The authors detail how they hope to improve this model's predictive capabilities, and I look forward to seeing future studies from this group utilizing larger and better defined KD and control groups. For now, I wouldn't use this test combination outside of a research protocol.

Diarrhea in the News

I guess since covid is less newsworthy the press needed another illness for the spotlight. Diarrhea is the new poster child! A recent news story resulted in a call from one of my relatives asking how much to worry about norovirus.

Norovirus, scourge of cruise ships, is much more common in winter months. So, no surprise we're hearing about it the past several weeks. CDC reporting is mostly geared to number of outbreaks, rather than number of illnesses, so it's hard to get a handle on things. However, the outbreak number really isn't that big a deal now.

It is still a good idea to use common sense in being careful about norovirus. It is highly contagious, in part because the number of viral particles needed to cause disease is very small - about 100 or so, compared to around a billion live bacteria to be ingested to cause salmonellosis. This low "illness dose" is partly what leads to the recommendation not to rely on alcohol-based gels to protect you from norovirus and instead use the standard 20-second soap and water wash. It's not that alcohol gels (especially at a low pH) can't kill norovirus, it's more the numbers issue.

Speaking of diarrhea, another problem with low illness dose is shigellosis. Shigella infections have appeared in the news lately mainly for a problem of antibiotic resistance, termed extensively drug-resistant (XDR) strains. Usually shigellosis is a self-limited disease not requiring treatment, but antibiotic treatment can shorten duration of bacterial shedding in stool, limiting duration of contagion, and also offers some protection against severe disease which is important for immunocompromised folks and those with underlying chronic GI illnesses such as Crohn's disease.

The CDC document linked above states that only 5% of Shigella strains screened are XDR, but this does represent an increase over the past several years.

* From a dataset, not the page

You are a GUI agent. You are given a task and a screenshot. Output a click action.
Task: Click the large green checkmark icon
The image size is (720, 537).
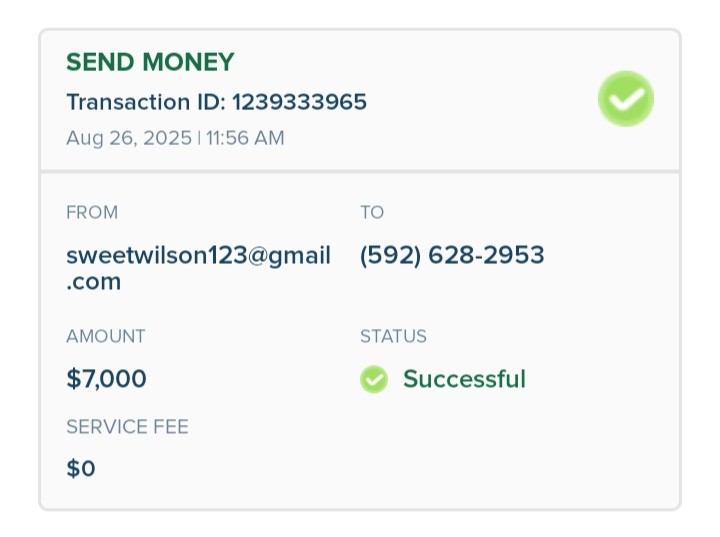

High risk groups for XDR shigellosis were men who have sex with men, people experiencing homelessness, international travelers, and people living with HIV. The total number of XDR strains was 239, and of the 232 episodes where information was complete, only 5% occurred in children. This is very different since shigellosis usually is a disease of young children. XDR strains remain susceptible to carbapenems (which would require IV therapy) and fosfomycin (oral but not approved under 12 years of age, though the drug has been studied down to newborn period). Note that the multiplex PCR packages for stool testing can detect Shigella but give no information on antibiotic susceptibility. If clinical suspicion for shigellosis is high (diarrhea containing blood and mucus, or a febrile seizure associated with a diarrheal illness), and you would consider treatment, order a standard stool culture.

Hippocrates

Yeah, that guy (or maybe a group of people) who came up with the oath. Most historians give him/them credit for first use of the diarrhea term. Of course I had to look that up, and it appears in his Aphorisms, Section VI, items 15, 16, 17, and 32. You might get a chuckle out of some of these. They seem to be in random order, but maybe there was some logic to this grouping that was more apparent in ancient times.